◆ **WHAT TO WORK ON**
Extract, exactly as written, the line that contains "Where should I click to: Open" and all lines after it through the end of the records. Omit pictures.

Stored items
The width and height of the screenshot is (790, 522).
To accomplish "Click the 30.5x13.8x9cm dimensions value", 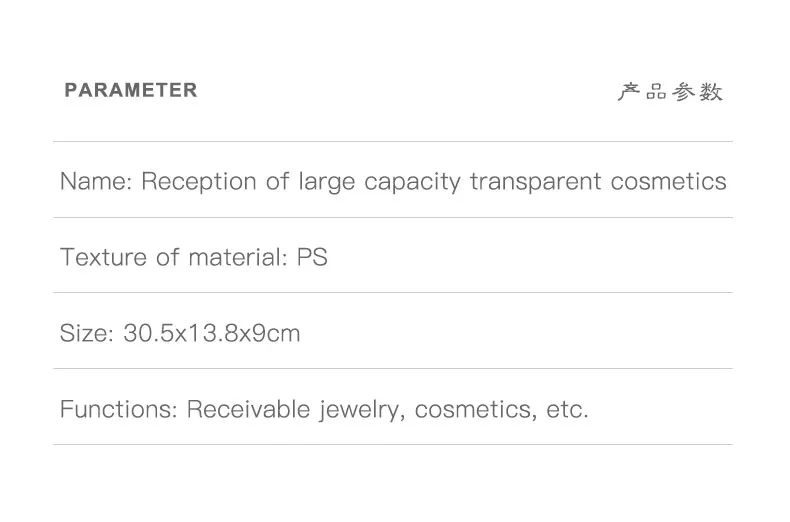I will [211, 333].
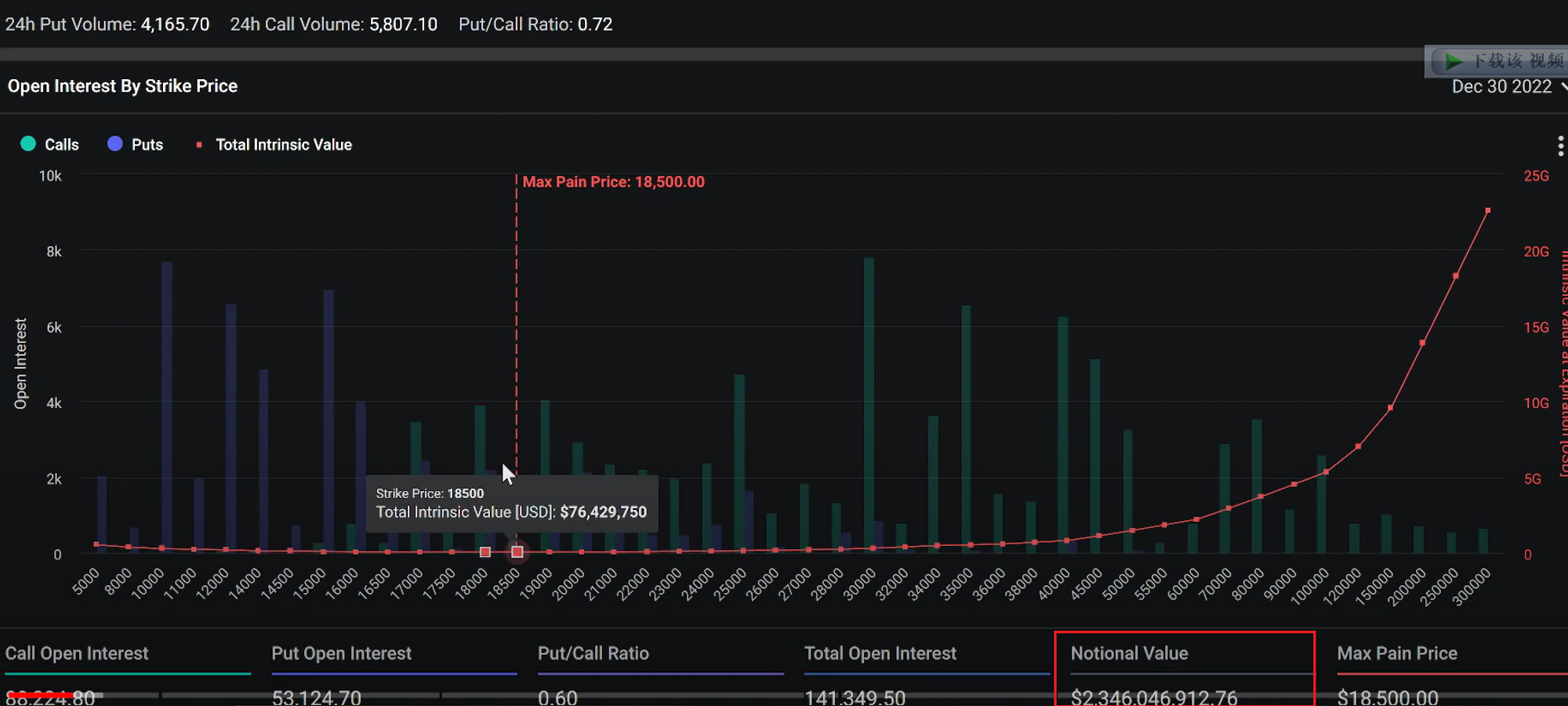
Task: Click the intrinsic value marker at strike 150000
Action: coord(1390,408)
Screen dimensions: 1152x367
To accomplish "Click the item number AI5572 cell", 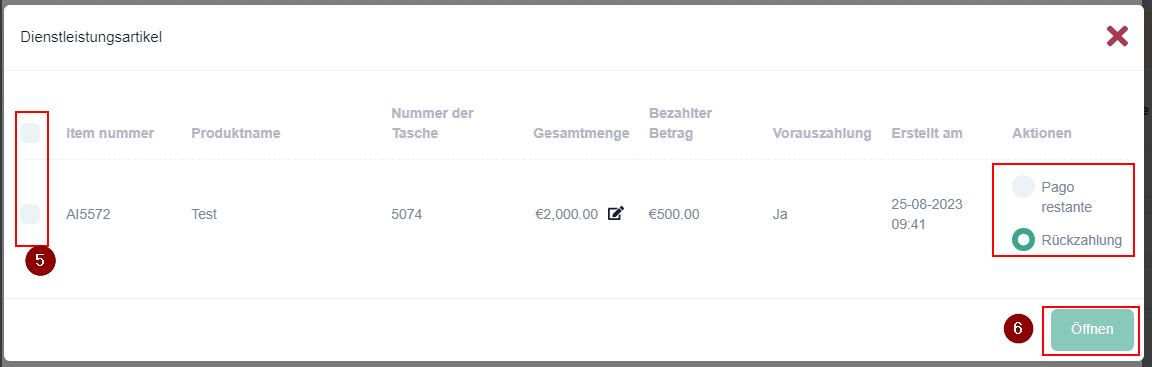I will tap(88, 215).
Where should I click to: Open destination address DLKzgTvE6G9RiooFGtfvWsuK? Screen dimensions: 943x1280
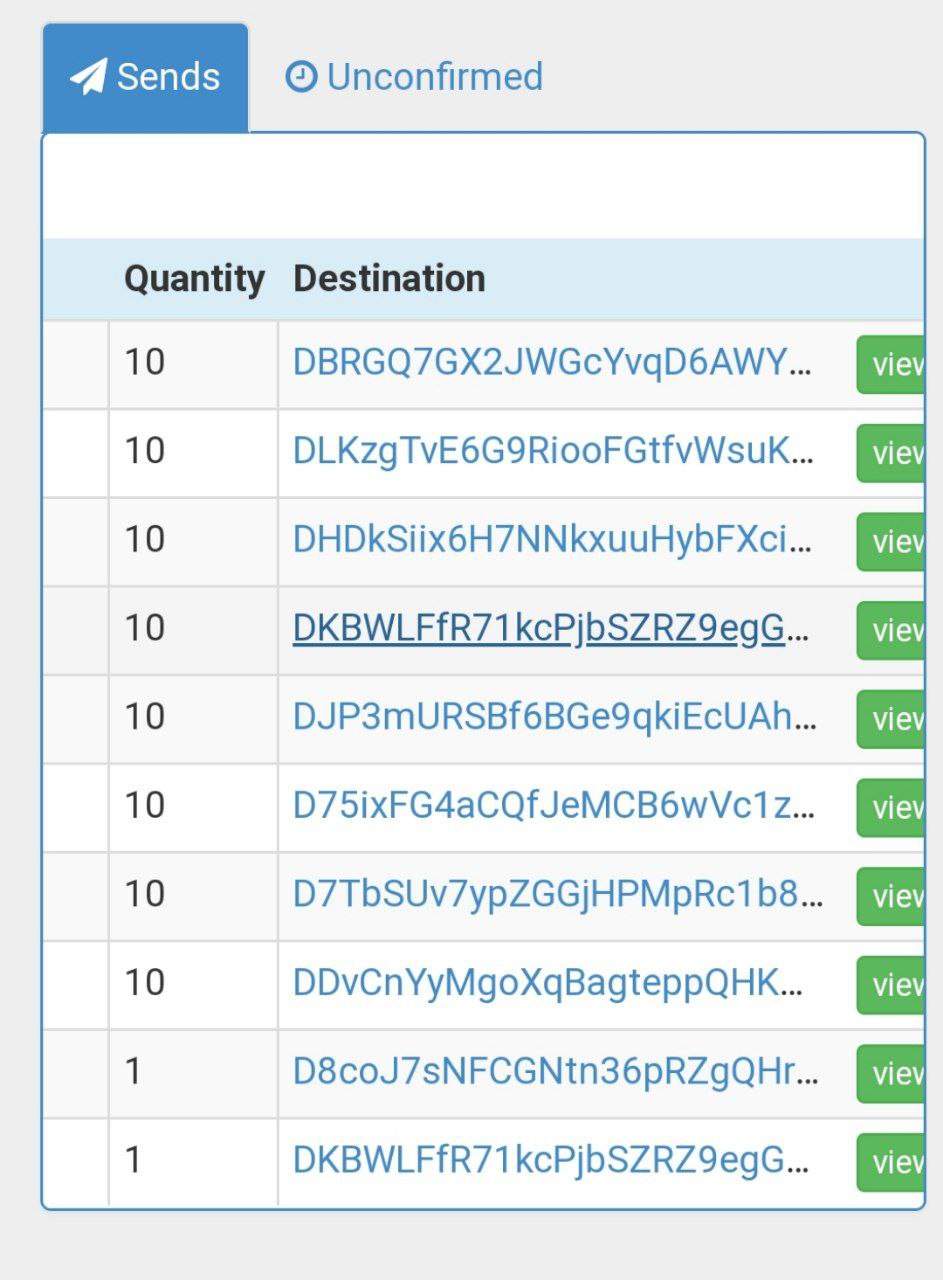pyautogui.click(x=553, y=451)
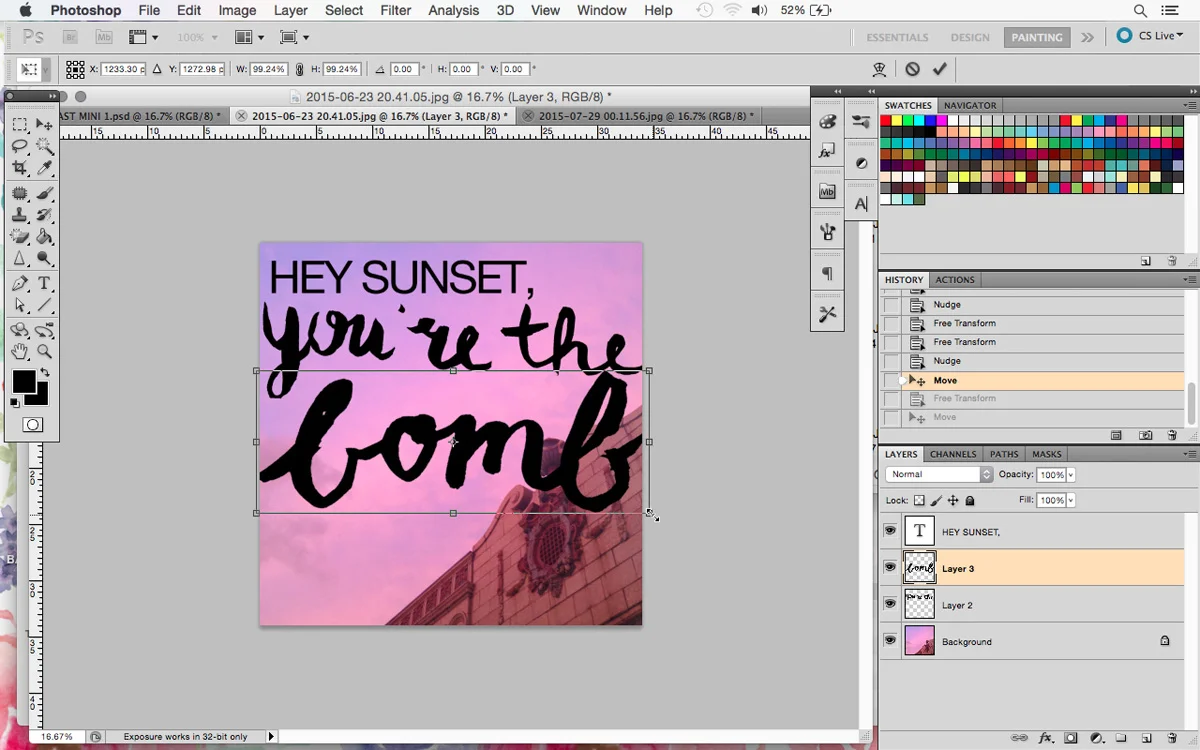The width and height of the screenshot is (1200, 750).
Task: Open the layer Opacity dropdown arrow
Action: (1071, 475)
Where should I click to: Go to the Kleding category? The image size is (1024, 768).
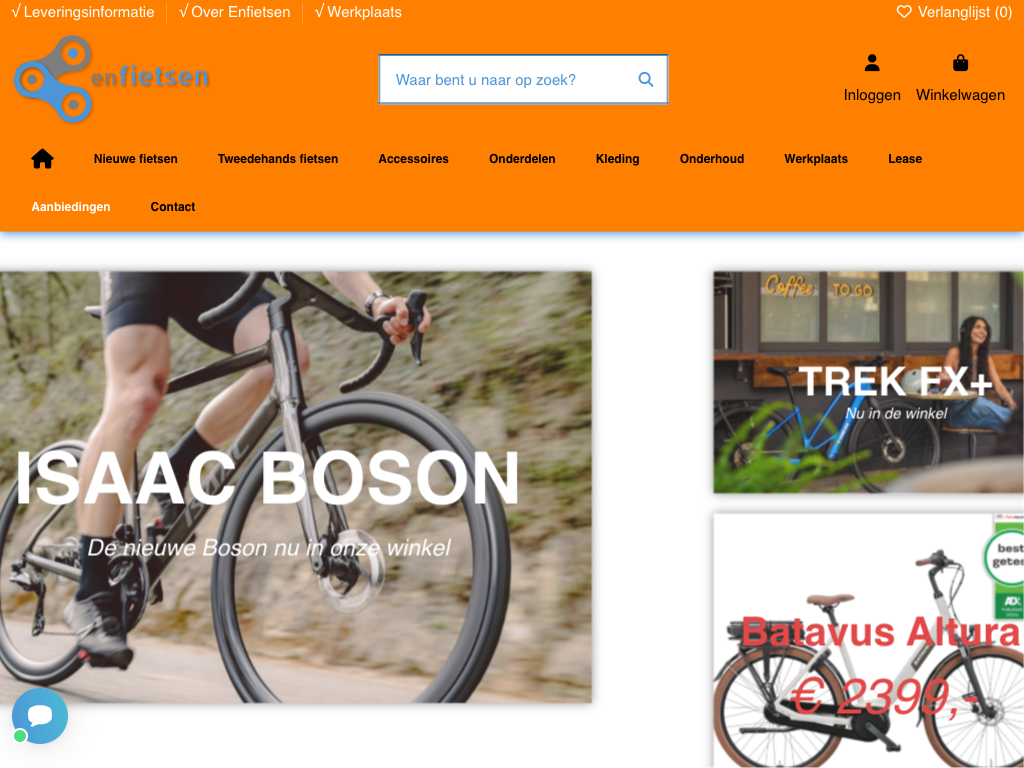click(617, 159)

◆ **SOLUTION**
Where should I click to: Open destination address DLKzgTvE6G9RiooFGtfvWsuK? Screen dimensions: 943x1280
pyautogui.click(x=553, y=451)
The width and height of the screenshot is (1200, 750).
Task: Open the layer Opacity dropdown arrow
Action: (1071, 475)
Where should I click to: Go to the Kleding category? The image size is (1024, 768).
click(617, 159)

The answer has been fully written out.